Weallup Lake is a former census-designated place (CDP) in Snohomish County, Washington, United States. The population was 882 at the 2000 census. The CDP was discontinued at the 2010 census.

==Geography==
Weallup Lake is located at (48.115323, -122.314596).

According to the United States Census Bureau, the CDP has a total area of 4.3 square miles (11.3 km^{2}), of which, 4.3 square miles (11.2 km^{2}) of it is land and 0.04 square miles (0.1 km^{2}) of it (0.69%) is water.

==Demographics==
As of the census of 2000, there were 882 people, 452 households, and 273 families residing in the CDP. The population density was 204.3 people per square mile (78.8/km^{2}). There were 503 housing units at an average density of 116.5/sq mi (45.0/km^{2}). The racial makeup of the CDP was 94.90% White, 0.11% African American, 1.25% Native American, 0.45% Asian, 0.57% Pacific Islander, 1.02% from other races, and 1.70% from two or more races. Hispanic or Latino of any race were 3.85% of the population.

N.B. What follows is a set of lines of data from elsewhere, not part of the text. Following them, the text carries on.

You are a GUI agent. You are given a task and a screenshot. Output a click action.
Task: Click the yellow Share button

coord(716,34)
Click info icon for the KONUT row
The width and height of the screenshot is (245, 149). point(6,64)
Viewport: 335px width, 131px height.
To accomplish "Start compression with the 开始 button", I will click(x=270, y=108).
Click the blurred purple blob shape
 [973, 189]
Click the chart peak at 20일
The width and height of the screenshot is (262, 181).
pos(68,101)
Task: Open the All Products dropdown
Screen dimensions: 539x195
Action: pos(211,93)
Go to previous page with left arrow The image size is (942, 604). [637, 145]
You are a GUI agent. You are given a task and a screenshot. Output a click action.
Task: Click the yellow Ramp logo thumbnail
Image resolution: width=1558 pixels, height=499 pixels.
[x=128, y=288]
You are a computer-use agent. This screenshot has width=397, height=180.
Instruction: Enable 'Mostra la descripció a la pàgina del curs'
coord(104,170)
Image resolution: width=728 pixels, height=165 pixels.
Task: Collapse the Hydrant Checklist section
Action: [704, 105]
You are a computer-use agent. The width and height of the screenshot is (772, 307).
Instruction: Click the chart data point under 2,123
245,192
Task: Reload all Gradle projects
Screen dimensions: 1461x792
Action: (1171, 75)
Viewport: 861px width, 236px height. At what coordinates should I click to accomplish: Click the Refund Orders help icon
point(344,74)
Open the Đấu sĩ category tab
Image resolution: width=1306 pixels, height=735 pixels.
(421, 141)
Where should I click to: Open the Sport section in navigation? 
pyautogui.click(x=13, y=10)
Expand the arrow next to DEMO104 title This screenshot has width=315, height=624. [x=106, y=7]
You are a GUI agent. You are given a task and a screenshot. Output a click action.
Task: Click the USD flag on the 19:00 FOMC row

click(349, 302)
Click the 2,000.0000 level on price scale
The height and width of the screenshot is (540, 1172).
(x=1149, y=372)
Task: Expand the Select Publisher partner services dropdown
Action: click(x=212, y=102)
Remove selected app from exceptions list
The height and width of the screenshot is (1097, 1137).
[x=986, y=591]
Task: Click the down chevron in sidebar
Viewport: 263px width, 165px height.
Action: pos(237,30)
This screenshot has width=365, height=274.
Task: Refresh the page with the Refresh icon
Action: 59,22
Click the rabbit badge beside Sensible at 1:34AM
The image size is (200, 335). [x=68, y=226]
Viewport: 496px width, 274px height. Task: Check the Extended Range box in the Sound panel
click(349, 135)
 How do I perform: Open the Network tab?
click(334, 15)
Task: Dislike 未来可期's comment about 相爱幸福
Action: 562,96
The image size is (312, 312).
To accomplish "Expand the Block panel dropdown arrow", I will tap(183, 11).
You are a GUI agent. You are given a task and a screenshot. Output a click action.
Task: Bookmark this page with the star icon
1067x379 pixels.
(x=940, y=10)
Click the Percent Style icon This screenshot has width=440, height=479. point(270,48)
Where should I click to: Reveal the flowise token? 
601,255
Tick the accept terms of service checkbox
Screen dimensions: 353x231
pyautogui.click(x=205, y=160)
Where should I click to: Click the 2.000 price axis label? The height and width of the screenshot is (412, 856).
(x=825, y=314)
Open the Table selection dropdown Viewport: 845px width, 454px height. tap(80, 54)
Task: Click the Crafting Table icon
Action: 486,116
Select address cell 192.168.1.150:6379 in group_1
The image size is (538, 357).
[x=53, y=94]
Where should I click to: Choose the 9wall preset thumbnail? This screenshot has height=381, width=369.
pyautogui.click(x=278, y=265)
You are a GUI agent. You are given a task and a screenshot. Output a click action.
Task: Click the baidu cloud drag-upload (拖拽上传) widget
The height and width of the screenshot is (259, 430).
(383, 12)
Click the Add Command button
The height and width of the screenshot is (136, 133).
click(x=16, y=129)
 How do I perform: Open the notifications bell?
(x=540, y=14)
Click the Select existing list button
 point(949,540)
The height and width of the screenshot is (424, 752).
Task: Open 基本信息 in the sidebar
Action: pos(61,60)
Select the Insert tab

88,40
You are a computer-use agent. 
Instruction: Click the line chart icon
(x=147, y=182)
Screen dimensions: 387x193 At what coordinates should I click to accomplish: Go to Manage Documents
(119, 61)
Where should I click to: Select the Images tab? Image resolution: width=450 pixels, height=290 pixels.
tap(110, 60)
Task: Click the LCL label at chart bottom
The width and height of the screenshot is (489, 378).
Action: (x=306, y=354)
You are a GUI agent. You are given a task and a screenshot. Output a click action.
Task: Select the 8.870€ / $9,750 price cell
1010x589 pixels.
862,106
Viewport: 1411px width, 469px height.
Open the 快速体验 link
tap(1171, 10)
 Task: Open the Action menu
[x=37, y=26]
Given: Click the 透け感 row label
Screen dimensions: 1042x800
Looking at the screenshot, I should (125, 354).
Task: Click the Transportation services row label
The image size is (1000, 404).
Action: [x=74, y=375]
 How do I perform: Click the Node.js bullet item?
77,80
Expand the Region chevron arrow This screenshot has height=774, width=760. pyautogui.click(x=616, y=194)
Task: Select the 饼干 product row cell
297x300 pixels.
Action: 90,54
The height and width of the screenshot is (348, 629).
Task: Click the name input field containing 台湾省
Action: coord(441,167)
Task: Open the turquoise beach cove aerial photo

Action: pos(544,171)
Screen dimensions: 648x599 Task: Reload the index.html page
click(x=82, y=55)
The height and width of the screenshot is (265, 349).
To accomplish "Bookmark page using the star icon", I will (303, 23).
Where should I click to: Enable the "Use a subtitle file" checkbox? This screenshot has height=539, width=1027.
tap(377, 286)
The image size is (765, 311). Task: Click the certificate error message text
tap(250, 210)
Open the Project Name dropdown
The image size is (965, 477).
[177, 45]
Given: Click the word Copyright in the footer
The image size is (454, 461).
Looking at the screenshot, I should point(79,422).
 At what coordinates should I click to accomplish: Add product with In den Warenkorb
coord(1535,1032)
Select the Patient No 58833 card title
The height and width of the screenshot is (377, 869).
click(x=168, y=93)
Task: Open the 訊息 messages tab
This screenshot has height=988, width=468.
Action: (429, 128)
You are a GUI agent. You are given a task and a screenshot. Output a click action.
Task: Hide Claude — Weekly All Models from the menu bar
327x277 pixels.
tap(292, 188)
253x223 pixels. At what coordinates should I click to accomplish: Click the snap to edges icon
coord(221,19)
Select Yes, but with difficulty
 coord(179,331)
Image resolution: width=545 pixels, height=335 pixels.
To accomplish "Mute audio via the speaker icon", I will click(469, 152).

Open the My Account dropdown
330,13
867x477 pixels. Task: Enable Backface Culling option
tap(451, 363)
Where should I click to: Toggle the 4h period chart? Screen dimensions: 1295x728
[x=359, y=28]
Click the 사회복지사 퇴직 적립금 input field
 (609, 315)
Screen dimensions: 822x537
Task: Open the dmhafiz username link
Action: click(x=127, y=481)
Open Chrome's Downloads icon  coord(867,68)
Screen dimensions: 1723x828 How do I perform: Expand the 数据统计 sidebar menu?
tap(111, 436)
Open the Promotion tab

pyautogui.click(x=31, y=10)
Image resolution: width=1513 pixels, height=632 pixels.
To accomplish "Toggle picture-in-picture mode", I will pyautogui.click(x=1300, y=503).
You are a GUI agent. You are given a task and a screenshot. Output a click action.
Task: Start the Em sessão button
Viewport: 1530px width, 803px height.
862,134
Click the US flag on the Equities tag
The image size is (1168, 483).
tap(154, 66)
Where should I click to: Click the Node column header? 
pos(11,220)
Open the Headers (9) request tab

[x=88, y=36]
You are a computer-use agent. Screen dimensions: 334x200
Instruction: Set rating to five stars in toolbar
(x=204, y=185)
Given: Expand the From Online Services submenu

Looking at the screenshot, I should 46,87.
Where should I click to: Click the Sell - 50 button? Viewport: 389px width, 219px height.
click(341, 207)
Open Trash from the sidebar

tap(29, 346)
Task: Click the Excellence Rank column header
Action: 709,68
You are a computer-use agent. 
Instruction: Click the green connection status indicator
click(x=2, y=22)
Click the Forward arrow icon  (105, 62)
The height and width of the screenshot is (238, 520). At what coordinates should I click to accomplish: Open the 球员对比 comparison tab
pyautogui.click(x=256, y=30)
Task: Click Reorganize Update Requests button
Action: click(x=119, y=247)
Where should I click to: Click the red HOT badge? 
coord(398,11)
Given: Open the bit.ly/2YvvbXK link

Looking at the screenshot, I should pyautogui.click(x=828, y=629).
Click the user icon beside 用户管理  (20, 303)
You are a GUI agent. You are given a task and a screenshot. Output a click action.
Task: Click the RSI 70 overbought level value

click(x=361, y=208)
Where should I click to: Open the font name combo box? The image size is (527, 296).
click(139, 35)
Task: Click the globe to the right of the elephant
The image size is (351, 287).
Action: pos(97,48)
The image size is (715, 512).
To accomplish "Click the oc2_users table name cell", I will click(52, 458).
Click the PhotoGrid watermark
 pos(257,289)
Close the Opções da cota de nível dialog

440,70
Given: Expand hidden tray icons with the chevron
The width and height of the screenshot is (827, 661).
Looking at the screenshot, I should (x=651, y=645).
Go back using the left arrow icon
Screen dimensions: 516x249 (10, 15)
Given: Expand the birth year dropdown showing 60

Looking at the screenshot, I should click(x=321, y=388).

There were 452 households, out of which 12.4% had children under the age of 18 living with them, 54.2% were married couples living together, 4.0% had a female householder with no husband present, and 39.6% were non-families. 33.6% of all households were made up of individuals, and 14.4% had someone living alone who was 65 years of age or older. The average household size was 1.95 and the average family size was 2.44.

In the CDP, the age distribution of the population shows 13.4% under the age of 18, 3.9% from 18 to 24, 18.5% from 25 to 44, 36.5% from 45 to 64, and 27.8% who were 65 years of age or older. The median age was 55 years. For every 100 females, there were 110.5 males. For every 100 females age 18 and over, there were 104.8 males.

The median income for a household in the CDP was $35,143, and the median income for a family was $45,375. Males had a median income of $37,426 versus $36,667 for females. The per capita income for the CDP was $22,390. About 1.2% of families and 3.8% of the population were below the poverty line, including none of those under age 18 and 4.2% of those age 65 or over.